"Then why shouldn't we go and see him, sir?"

He put the question fully believing that it would bring the whole ridiculous castle down with a crash, as it were, upon the table before him. Its effect, however, was entirely otherwise. The parson stood up immediately.

"My carriage is waiting," he said; "nothing could possibly suit me better."

Alban, however, remained seated.

"Mr. Geary," he exclaimed, "you have forgotten to tell me something."

"I can think of nothing."

"The conditions of this slap-up job—the high society and all the rest of it! What are the conditions?"

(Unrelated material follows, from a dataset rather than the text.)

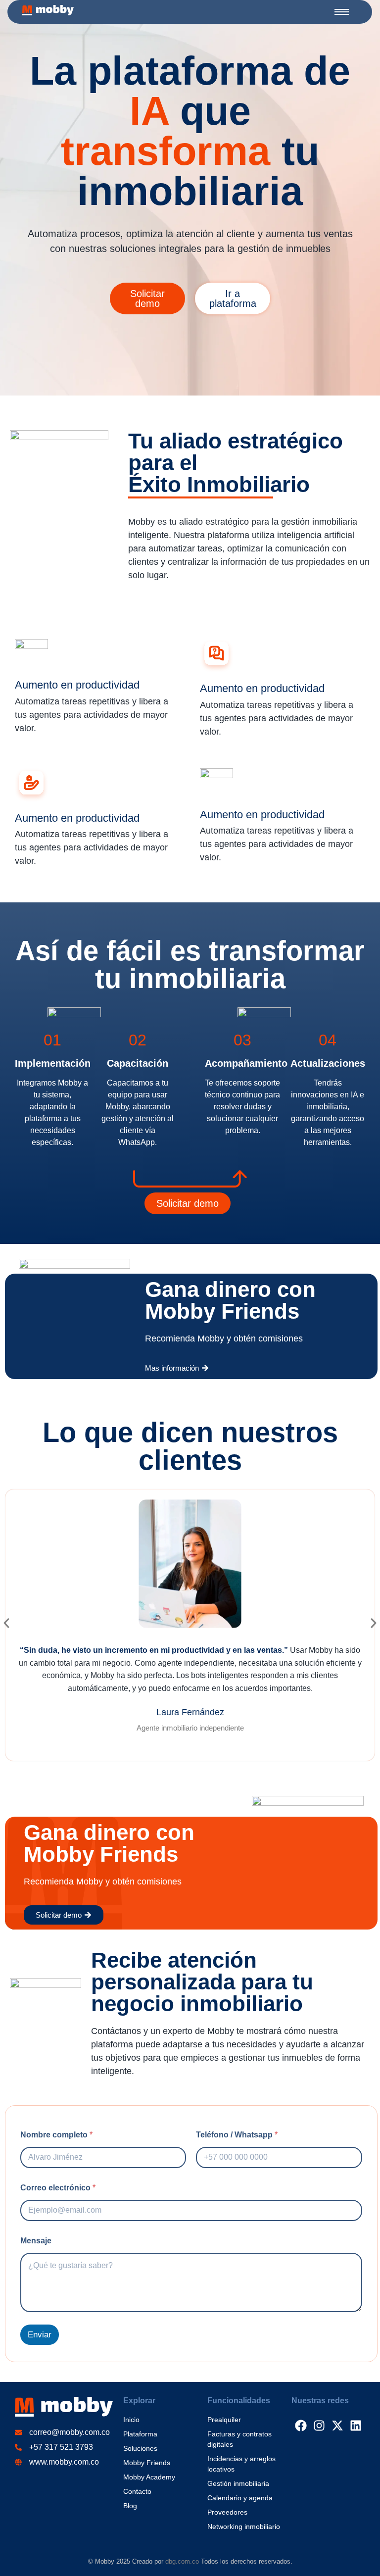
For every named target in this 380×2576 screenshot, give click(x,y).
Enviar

He spoke almost with contempt, and deliberately selected a vulgar expression. It had come to him by this time that some unknown friend had become interested in his career and that this amiable curate desired to make either a schoolmaster or an organist of him. "Old Boriskoff knew I was going to get the sack and little Lois has been chattering," he argued—nor did this line of reasoning at all console him. Sidney Geary, meanwhile, felt as though some one had suddenly applied a slab of melting ice to those grammatical nerves which Cambridge had tended so carefully.

"My dear Mr. Kennedy—not 'slap-up,' I beg of you. If there are any conditions attached to the employment my patron has to offer you, is not he the best person to state them? Come and hear him for yourself. I assure you it will not be waste of time."